Joanne Rea, Australian Meat Producers' Group 16/03/2015

Australian Meat Producer’s Group spokesperson Joanne Rea responds to Australian Farm Institute executive director Mick Keogh’s recent opinion piece ‘Grab for compulsory funds won’t help grassfed industry’. This will be the fourth and final article in this exchange – any further comments/debate can be continued in the comments section below this article…

OPINION

I can only agree with the basic economic analysis of Mick Keogh in his opinion piece of 10 March in Beef Central, but productivity increases are not a universal panacea without increased profitability and when it comes to MLA he seems to have an exaggerated perception of how much of the output is directed at increasing production productivity in any meaningful and profitable way.

The Senators who ran the Inquiry into grassfed levies and systems easily grasped, with new eyes, the structural impediments in the system and have given us seven very thoughtful and perceptive recommendations to use as a basis for an integrated whole of industry structure that will serve the interests of producers and revitalise the grassfed industry.

MLA has become the behemoth that is unresponsive, has a direction of its own and is uncontrolled by anyone including its statutory masters such as Cattle Council of Australia.

Quite rightly the Senators were shocked by how badly grassfed levy payers were served by the present system.

They were shocked by the very poor record of completed reports and the volume of commercial in confidence material. The percentage of funds which flowed to companies associated with directors is an extremely serious governance issue.

It is also impossible to see how patenting the output of research and selling it to competitor countries benefits Australian producers or processors.
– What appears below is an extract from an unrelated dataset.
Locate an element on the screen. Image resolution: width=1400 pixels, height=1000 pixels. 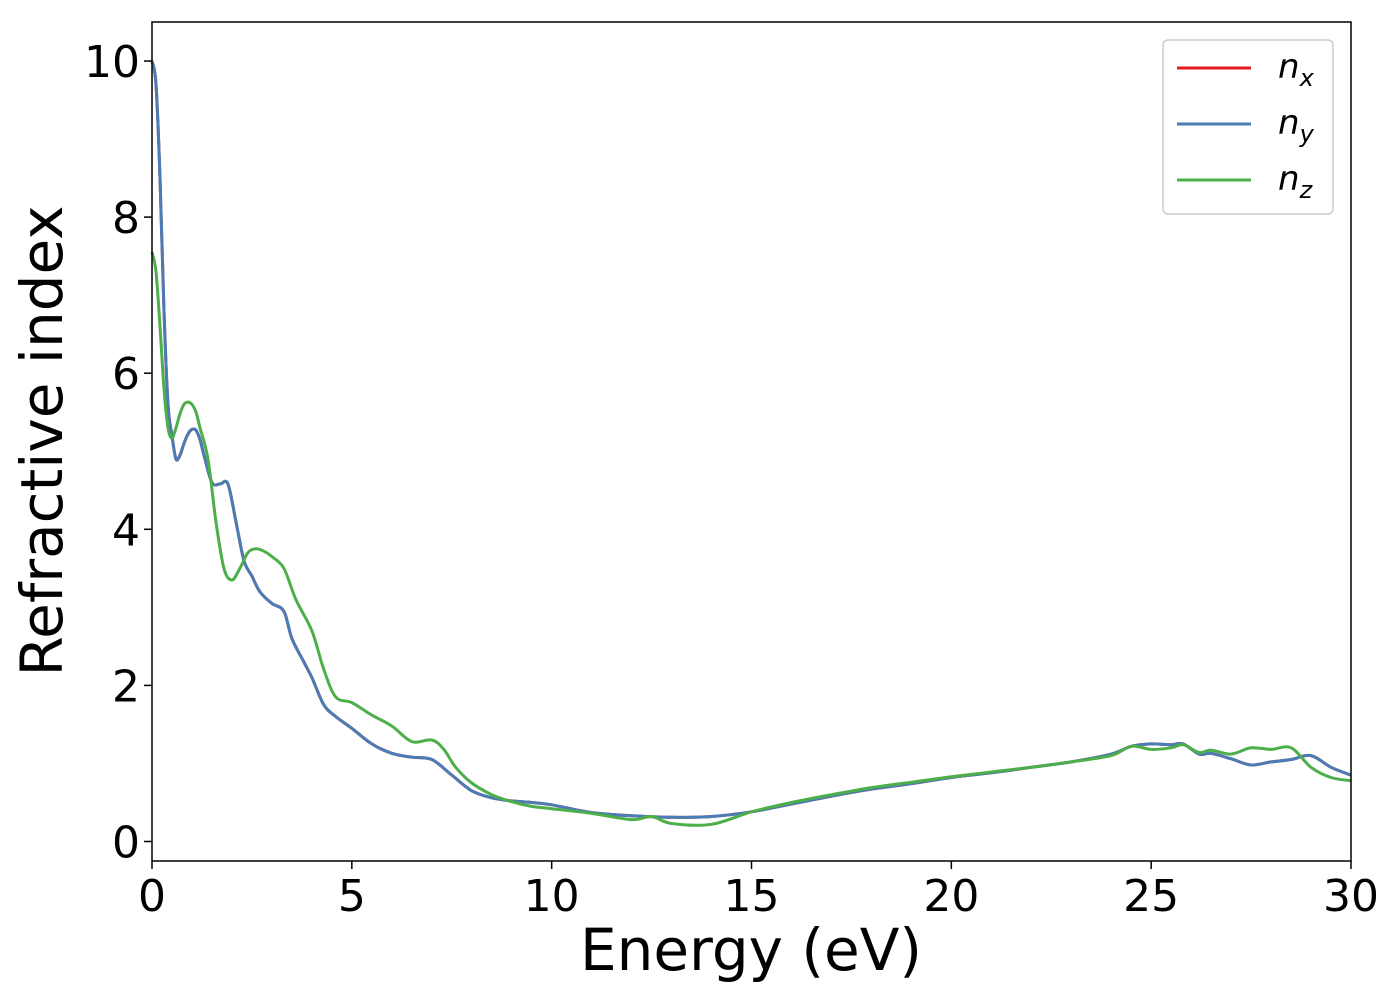
y-tick-label: 4 is located at coordinates (126, 530).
It is obvious that the major beneficiaries of the research and marketing efforts have been the processors and supermarkets who have successfully managed to not pass too much of the customer dollar back down the supply chain. The cattle farmers of Australia have not been the major beneficiaries as claimed by Mick Keogh.

At any level if the managers of your money are using it badly or not for your benefit it is just common business practice to regain control of it. To characterise this as a “grab” for the money as is being done in some circles is inaccurate and offensive.

Most of the opposition to change has come from those who are comfortable beneficiaries of the present system. Grassfed levy paying cattle producers are not prominent among that number.

In submissions made to the Inquiry and appearances before the Inquiry across State and Territory borders, individual producers and organisations outlined what was a remarkably similar catalogue of the failures of MLA.

It was failure to respond to producers at the individual, organisational or producer peak council levels. There is no ability to influence policy, to choose or remove Board members, a failure to resist the undue influence of processors and failure at individual issue levels. Most importantly the Board lost the vision of Former Agriculture Minister John Anderson of what MLA was supposed to achieve. It became an animal feeding off itself buried in process and with no vision of the end game.

The consistency of criticism was so vivid that all Senators across party lines recognised recalcitrant problems.

With such consistency of failure as indicated by producers the only remarkable thing about this debate is that there are any supporters of the status quo. Australian Pork Limited model has been investigated and the embargoes on political activity are not overly onerous. Certainly the Senators did not see a problem. If there is an advocacy vacuum I am sure that there will be groups who fill the void.

There are no shortcuts and there is no grab for money.

Formulating policy on all seven recommendations will be a huge and drawn out job involving discussion and debate. No recommendation can or should be lightly dismissed.

The only levy money issued will be to a properly constituted body approved by the Minister. With producers able to elect the Board, unresponsiveness will attract the expected penalty.

If a body is monolithic and unresponsive, lobbying to have it changed is an entirely appropriate response.